Sekembalinya Maria ke celah akar pohon, dia menurunkan buah-buahan yang dia dapatkan di area luar akar pohon. Maria membawa buah yang berwarna kekuningan ke dalam akar pohon tersebut, dan menemukan Sean yang sedang tertidur di dinding akar dengan keringat dingin mengucur dari dahinya. Sean menggertakkan giginya dalam tidur. Maria segera mendekatinya dan memegang kepalanya.
'Demam.' Maria bergegas mengambil kain bekas yang dipakainya untuk mengambil tombak Sean, lalu berlari ke luar celah akar. 'Kurasa aku melihat sebuah sungai kecil di utara pohon ini. Semoga aku tidak salah lihat.'
Maria berlari secepat mungkin menuju arah utara dari pohon tersebut. Setelah dia berlari untuk beberapa menit, dia melihat sebuah mata air mengalir. Mata air tersebut terlihat seperti sebuah danau besar yang jernih berisikan banyak ikan-ikan yang berenang dengan lincah. Ia membasuh kain yang penuh darah di tangannya.
Banyak hal terlintas dalam kepalanya ketika dia membasuh kain-kain tersebut. Dia memikirkan tentang kondisi Sean, kondisi para pemburu dan para pejuang yang kembali ke koloni enam belas, kemudian dia berpikir untuk menangkap ikan-ikan tersebut besok hari.
Maria segera kembali ke akar pohon dan masuk ke dalamnya. Dia melihat keadaan Sean yang masih belum menunjukkan perbaikan. Dia merobek daun yang dipakainya untuk mengalasi buah dan menggunakannya untuk menaruh kain basah di sampingnya. Kain tersebut diperas Maria dan ditaruhnya di atas kepala Sean. 'Berjuanglah Sean. Kau kan seorang pejuang.' Cemas Maria sambil mengelap keringat dingin yang mengalir di kepalanya.
Maria menoleh ke arah kotak makan kosong yang ada disebelah Sean. 'Beruntunglah ibu Maria telah membuatkan bekal makanan sebelum pergi ke area perburuan.' Maria mengalihkan pandangannya ke arah buah besar yang tergeletak di dekat celah akar. 'Kurasa aku tidak akan makan malam pada hari ini.' Selera makannya sudah hilang sejak dia melihat keadaan Sean.
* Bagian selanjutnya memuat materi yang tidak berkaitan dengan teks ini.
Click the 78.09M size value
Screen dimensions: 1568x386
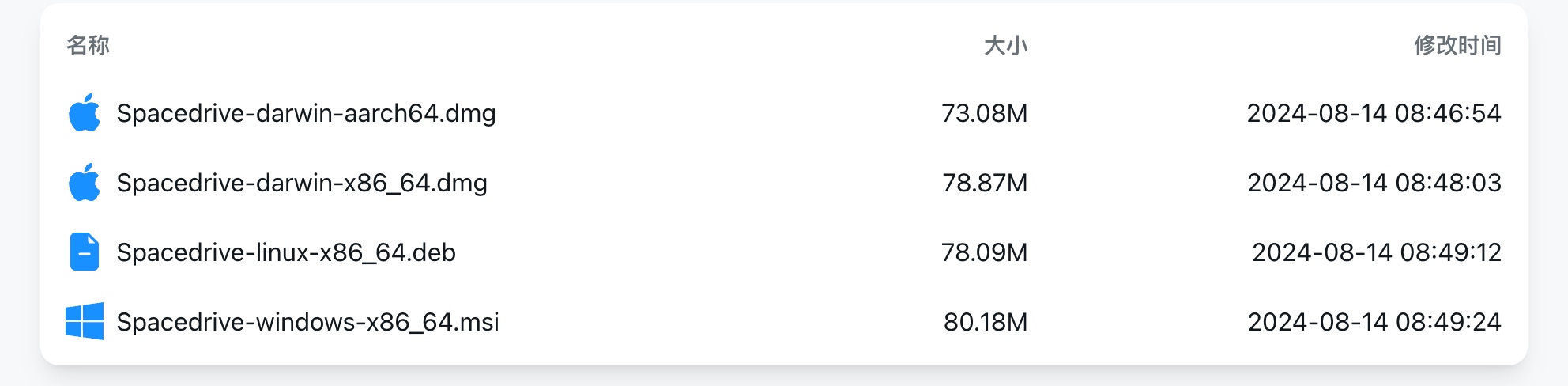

Untuk beberapa saat, Maria terdiam dan baru menyadari bahwa baju ketat yang dia pakai menghangatkan dirinya dari suhu malam yang dingin. Maria segera menumpangkan kepala Sean di pangkuannya dan menekan tombol di leher Sean dan menggantikan pakaiannya secara otomatis. 'Sebuah baju ketat dengan lengan panjang. Tidak buruk.'
Malam itu, Maria mengelap dahi Sean sambil sesekali mengelus kepala yang berada di pangkuannya itu. Sesekali, kepalanya menunduk sambil menjaga keadaan Sean. Dia memperhatikan wajah Sean dengan terperinci. Bulu matanya yang panjang melebihi wanita, hidungnya yang mancung, dan rambut pirangnya yang berwarna platinum. 'Selama ini aku mengira rambutnya berwarna perak.' Maria tersenyum kecil ditengah kecemasannya pada kondisi Sean.
Malam semakin larut dan Maria merasakan seluruh tubuhnya keletihan setelah berlari dan melompat sepanjang hari. Dia berusaha tetap terjaga, namun dengan kondisi malam yang sunyi dan terlihat damai, Maria akhirnya terlelap ke dalam mimpinya.